Mais alors, sortir les armes au nom des femmes ? Vraiment ? C’est le choix qu’a fait l’Unité de Protection de la Femme, et qui plus est en leur nom. Il semble plus logique que les femmes décident d’elles-mêmes, et c’est là-même que débute l’égalité. Il s’agit donc d’une unité armée composée exclusivement de femmes, rattachée au Parti de l’Union démocratique, parti kurde syrien. Il affiche comme volonté l’autonomie du Kurdistan syrien (Nord-Ouest de la Syrie). C’est dans la lignée du parti que s’est constituée l’Unité de Protection du Peuple en 2011, sa branche armée puis par extension l’Unité de Protection de la Femme, plus communément appelée YPJ (appellation kurde). Leurs motivations premières sont de se battre pour l’autonomie du Kurdistan mais, au-delà, pour une Syrie démocratique et pour la liberté, avec pour ennemi premier l’Etat Islamique, qu’elles considèrent comme « un des groupes les plus hostiles aux femmes au monde ». Elles souhaitent également redonner du pouvoir aux femmes, notamment dans les conflits, et s’érigent petit à petit comme puissant groupe armé. Elles ont gagné des batailles, la plus connue étant celle de Kobané, débutée en Septembre 2014 et achevée en Juin 2015. Cette bataille qui opposait les forces Kurdes à l’Etat islamique en Syrie fût composée à 80 % de femmes, et elle se solda par la victoire kurde. Ce fût une réelle consécration et en tout cas un beau pied de nez aux machistes de ce monde. Une chose est sûre, les nombreuses soldates ont conquis le cœur des médias. Elles sont désormais à l’affiche de reportages et en couverture de livres et journaux. Les combattantes kurdes ont réussi à se faire une place dans le monde très masculin des conflits armés. Elles ont également reconquis des qualités de stratège et de battante, peu conférées habituellement.

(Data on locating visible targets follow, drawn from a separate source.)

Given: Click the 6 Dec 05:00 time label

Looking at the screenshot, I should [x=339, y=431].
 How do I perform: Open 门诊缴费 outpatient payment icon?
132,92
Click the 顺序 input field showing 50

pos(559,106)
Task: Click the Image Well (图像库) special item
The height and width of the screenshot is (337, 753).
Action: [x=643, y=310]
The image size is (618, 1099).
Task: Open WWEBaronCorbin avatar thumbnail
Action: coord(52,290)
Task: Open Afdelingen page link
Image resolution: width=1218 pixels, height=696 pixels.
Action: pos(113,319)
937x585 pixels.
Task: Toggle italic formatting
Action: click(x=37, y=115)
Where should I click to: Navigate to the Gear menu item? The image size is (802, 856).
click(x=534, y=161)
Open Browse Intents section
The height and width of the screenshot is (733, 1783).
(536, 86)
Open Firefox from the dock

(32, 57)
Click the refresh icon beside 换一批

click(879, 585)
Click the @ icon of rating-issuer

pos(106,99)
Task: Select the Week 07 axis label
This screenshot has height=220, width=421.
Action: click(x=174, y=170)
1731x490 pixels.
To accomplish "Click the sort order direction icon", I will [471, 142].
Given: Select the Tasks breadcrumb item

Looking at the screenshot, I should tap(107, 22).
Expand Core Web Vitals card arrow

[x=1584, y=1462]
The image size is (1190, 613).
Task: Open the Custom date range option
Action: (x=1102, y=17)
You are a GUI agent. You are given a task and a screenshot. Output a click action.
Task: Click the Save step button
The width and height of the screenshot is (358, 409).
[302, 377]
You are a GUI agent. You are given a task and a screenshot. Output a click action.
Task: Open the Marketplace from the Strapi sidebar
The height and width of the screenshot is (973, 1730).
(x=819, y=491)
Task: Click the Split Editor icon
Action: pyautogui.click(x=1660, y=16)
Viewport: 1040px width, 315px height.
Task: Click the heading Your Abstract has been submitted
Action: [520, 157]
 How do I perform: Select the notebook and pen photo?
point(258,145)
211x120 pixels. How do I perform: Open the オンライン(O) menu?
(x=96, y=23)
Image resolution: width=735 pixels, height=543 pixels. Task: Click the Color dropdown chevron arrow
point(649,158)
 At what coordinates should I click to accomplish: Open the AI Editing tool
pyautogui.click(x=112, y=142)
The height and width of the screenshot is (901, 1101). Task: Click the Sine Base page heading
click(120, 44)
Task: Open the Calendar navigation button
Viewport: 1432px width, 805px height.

Il ne s’agit pour autant nullement de consacrer la guerre. La glorifier reviendrait à la rendre normale, permanente, et donc à nier toutes les atrocités qu’elle engendre. La guerre en Syrie et plus globalement au Moyen-Orient semble avoir permis à certaines de ces femmes de trouver une voie différente à ce qu’il leur était promis : un foyer à tenir. Nombreuses témoignent d’une nouvelle raison de vivre et d’une volonté de se rendre utile, à tel point que certaines combattantes ne sont pas kurdes mais se sont engagées auprès d’elles, telles que Hanna Böhman, canadienne. Mais la problématique concernant le statut de la femme est plus profonde et il conviendrait de remettre en cause les préjugés véhiculés, afin qu’il soit plus facile de s’en défaire. Pour cela, de nombreuses batailles sont encore à gagner.